Stored items from a collection:
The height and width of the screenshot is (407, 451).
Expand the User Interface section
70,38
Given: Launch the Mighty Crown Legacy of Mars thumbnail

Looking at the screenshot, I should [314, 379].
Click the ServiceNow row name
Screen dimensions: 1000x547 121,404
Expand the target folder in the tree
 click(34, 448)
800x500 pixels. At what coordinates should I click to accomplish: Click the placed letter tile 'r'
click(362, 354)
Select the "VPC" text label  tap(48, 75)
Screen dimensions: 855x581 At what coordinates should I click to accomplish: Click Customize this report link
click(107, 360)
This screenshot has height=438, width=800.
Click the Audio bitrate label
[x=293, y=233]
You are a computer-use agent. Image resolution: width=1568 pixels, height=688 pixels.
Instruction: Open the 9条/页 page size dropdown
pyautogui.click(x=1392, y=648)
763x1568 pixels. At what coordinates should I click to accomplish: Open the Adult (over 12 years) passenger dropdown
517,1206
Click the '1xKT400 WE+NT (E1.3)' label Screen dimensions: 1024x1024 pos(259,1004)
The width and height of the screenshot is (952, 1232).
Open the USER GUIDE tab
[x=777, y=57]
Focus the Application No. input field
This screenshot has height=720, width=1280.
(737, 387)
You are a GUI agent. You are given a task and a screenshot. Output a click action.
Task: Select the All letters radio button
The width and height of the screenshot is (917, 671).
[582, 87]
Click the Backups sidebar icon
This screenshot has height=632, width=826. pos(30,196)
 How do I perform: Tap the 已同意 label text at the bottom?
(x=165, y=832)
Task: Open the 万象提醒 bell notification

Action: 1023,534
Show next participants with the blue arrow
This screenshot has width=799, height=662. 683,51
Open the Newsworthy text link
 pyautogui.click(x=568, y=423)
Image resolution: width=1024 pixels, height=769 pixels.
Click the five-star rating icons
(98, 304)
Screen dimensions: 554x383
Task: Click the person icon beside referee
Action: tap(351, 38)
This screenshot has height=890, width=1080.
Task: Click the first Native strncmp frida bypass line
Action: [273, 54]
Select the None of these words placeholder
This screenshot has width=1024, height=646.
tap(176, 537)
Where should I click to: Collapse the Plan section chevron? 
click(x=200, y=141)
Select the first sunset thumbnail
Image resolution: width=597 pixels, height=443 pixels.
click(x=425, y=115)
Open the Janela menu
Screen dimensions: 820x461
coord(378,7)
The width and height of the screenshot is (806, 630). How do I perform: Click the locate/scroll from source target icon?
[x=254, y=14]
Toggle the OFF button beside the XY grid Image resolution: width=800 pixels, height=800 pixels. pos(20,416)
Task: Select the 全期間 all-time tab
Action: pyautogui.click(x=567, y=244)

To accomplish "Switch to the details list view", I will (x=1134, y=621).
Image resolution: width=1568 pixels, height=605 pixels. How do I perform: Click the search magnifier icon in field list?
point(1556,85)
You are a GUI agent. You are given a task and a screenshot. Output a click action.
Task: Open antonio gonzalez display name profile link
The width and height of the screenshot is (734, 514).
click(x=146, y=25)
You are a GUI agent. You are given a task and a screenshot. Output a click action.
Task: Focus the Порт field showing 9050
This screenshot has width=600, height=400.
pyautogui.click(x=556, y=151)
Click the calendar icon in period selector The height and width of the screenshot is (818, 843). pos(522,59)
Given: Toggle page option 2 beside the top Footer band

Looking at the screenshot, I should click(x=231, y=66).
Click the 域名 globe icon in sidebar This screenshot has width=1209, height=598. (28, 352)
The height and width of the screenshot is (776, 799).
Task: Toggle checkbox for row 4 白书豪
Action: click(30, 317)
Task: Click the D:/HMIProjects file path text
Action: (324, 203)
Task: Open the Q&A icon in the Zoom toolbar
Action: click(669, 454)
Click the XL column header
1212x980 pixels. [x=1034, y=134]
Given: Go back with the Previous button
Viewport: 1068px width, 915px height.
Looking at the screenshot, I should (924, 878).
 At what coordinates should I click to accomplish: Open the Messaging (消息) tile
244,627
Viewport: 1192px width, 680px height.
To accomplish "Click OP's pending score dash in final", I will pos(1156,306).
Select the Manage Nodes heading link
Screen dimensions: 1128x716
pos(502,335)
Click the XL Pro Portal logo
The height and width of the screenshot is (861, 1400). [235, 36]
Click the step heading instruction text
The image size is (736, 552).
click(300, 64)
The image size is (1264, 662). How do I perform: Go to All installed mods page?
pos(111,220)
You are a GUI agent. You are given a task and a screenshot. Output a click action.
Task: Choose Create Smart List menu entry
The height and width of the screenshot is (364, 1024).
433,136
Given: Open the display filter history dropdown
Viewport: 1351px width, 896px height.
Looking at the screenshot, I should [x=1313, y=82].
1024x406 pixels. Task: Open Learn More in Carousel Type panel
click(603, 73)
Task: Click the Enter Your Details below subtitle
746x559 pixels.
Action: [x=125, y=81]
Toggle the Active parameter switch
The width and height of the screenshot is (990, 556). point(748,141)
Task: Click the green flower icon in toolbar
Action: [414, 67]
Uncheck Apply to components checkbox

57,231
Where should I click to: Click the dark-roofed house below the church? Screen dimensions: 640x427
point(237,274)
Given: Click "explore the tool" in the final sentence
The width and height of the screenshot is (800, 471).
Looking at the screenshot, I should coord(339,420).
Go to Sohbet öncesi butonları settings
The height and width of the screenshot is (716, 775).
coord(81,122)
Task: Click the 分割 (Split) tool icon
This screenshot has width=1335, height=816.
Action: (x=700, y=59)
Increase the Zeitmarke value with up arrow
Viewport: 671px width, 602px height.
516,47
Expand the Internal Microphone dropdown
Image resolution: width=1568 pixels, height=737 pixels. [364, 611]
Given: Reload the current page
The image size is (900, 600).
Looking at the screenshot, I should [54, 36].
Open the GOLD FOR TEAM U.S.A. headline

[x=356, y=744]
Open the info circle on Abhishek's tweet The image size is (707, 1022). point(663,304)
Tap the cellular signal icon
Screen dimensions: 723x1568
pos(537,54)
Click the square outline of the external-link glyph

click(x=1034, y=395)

» Task statement: An exact copy of all the records is the expected answer.

» Solution to this task:
The height and width of the screenshot is (407, 451).
Expand the User Interface section
70,38
Given: Launch the Mighty Crown Legacy of Mars thumbnail

Looking at the screenshot, I should [314, 379].
Click the ServiceNow row name
Screen dimensions: 1000x547 121,404
Expand the target folder in the tree
 click(34, 448)
800x500 pixels. At what coordinates should I click to accomplish: Click the placed letter tile 'r'
click(362, 354)
Select the "VPC" text label  tap(48, 75)
Screen dimensions: 855x581 At what coordinates should I click to accomplish: Click Customize this report link
click(107, 360)
This screenshot has height=438, width=800.
Click the Audio bitrate label
[x=293, y=233]
You are a computer-use agent. Image resolution: width=1568 pixels, height=688 pixels.
Instruction: Open the 9条/页 page size dropdown
pyautogui.click(x=1392, y=648)
763x1568 pixels. At what coordinates should I click to accomplish: Open the Adult (over 12 years) passenger dropdown
517,1206
Click the '1xKT400 WE+NT (E1.3)' label Screen dimensions: 1024x1024 pos(259,1004)
The width and height of the screenshot is (952, 1232).
Open the USER GUIDE tab
[x=777, y=57]
Focus the Application No. input field
This screenshot has height=720, width=1280.
(737, 387)
You are a GUI agent. You are given a task and a screenshot. Output a click action.
Task: Select the All letters radio button
The width and height of the screenshot is (917, 671).
[582, 87]
Click the Backups sidebar icon
This screenshot has height=632, width=826. pos(30,196)
 How do I perform: Tap the 已同意 label text at the bottom?
(x=165, y=832)
Task: Open the 万象提醒 bell notification

Action: 1023,534
Show next participants with the blue arrow
This screenshot has width=799, height=662. 683,51
Open the Newsworthy text link
 pyautogui.click(x=568, y=423)
Image resolution: width=1024 pixels, height=769 pixels.
Click the five-star rating icons
(98, 304)
Screen dimensions: 554x383
Task: Click the person icon beside referee
Action: tap(351, 38)
This screenshot has height=890, width=1080.
Task: Click the first Native strncmp frida bypass line
Action: [273, 54]
Select the None of these words placeholder
This screenshot has width=1024, height=646.
tap(176, 537)
Where should I click to: Collapse the Plan section chevron? 
click(x=200, y=141)
Select the first sunset thumbnail
Image resolution: width=597 pixels, height=443 pixels.
click(x=425, y=115)
Open the Janela menu
Screen dimensions: 820x461
coord(378,7)
The width and height of the screenshot is (806, 630). How do I perform: Click the locate/scroll from source target icon?
[x=254, y=14]
Toggle the OFF button beside the XY grid Image resolution: width=800 pixels, height=800 pixels. pos(20,416)
Task: Select the 全期間 all-time tab
Action: pyautogui.click(x=567, y=244)

To accomplish "Switch to the details list view", I will (x=1134, y=621).
Image resolution: width=1568 pixels, height=605 pixels. How do I perform: Click the search magnifier icon in field list?
point(1556,85)
You are a GUI agent. You are given a task and a screenshot. Output a click action.
Task: Open antonio gonzalez display name profile link
The width and height of the screenshot is (734, 514).
click(x=146, y=25)
You are a GUI agent. You are given a task and a screenshot. Output a click action.
Task: Focus the Порт field showing 9050
This screenshot has width=600, height=400.
pyautogui.click(x=556, y=151)
Click the calendar icon in period selector The height and width of the screenshot is (818, 843). pos(522,59)
Given: Toggle page option 2 beside the top Footer band

Looking at the screenshot, I should click(x=231, y=66).
Click the 域名 globe icon in sidebar This screenshot has width=1209, height=598. (28, 352)
The height and width of the screenshot is (776, 799).
Task: Toggle checkbox for row 4 白书豪
Action: click(30, 317)
Task: Click the D:/HMIProjects file path text
Action: (324, 203)
Task: Open the Q&A icon in the Zoom toolbar
Action: click(669, 454)
Click the XL column header
1212x980 pixels. [x=1034, y=134]
Given: Go back with the Previous button
Viewport: 1068px width, 915px height.
Looking at the screenshot, I should (924, 878).
 At what coordinates should I click to accomplish: Open the Messaging (消息) tile
244,627
Viewport: 1192px width, 680px height.
To accomplish "Click OP's pending score dash in final", I will pos(1156,306).
Select the Manage Nodes heading link
Screen dimensions: 1128x716
pos(502,335)
Click the XL Pro Portal logo
The height and width of the screenshot is (861, 1400). [235, 36]
Click the step heading instruction text
The image size is (736, 552).
click(300, 64)
The image size is (1264, 662). How do I perform: Go to All installed mods page?
pos(111,220)
You are a GUI agent. You are given a task and a screenshot. Output a click action.
Task: Choose Create Smart List menu entry
The height and width of the screenshot is (364, 1024).
433,136
Given: Open the display filter history dropdown
Viewport: 1351px width, 896px height.
Looking at the screenshot, I should [x=1313, y=82].
1024x406 pixels. Task: Open Learn More in Carousel Type panel
click(603, 73)
Task: Click the Enter Your Details below subtitle
746x559 pixels.
Action: [x=125, y=81]
Toggle the Active parameter switch
The width and height of the screenshot is (990, 556). point(748,141)
Task: Click the green flower icon in toolbar
Action: [414, 67]
Uncheck Apply to components checkbox

57,231
Where should I click to: Click the dark-roofed house below the church? Screen dimensions: 640x427
point(237,274)
Given: Click "explore the tool" in the final sentence
The width and height of the screenshot is (800, 471).
Looking at the screenshot, I should coord(339,420).
Go to Sohbet öncesi butonları settings
The height and width of the screenshot is (716, 775).
coord(81,122)
Task: Click the 分割 (Split) tool icon
This screenshot has width=1335, height=816.
Action: (x=700, y=59)
Increase the Zeitmarke value with up arrow
Viewport: 671px width, 602px height.
516,47
Expand the Internal Microphone dropdown
Image resolution: width=1568 pixels, height=737 pixels. [364, 611]
Given: Reload the current page
The image size is (900, 600).
Looking at the screenshot, I should [54, 36].
Open the GOLD FOR TEAM U.S.A. headline

[x=356, y=744]
Open the info circle on Abhishek's tweet The image size is (707, 1022). point(663,304)
Tap the cellular signal icon
Screen dimensions: 723x1568
pos(537,54)
Click the square outline of the external-link glyph

click(x=1034, y=395)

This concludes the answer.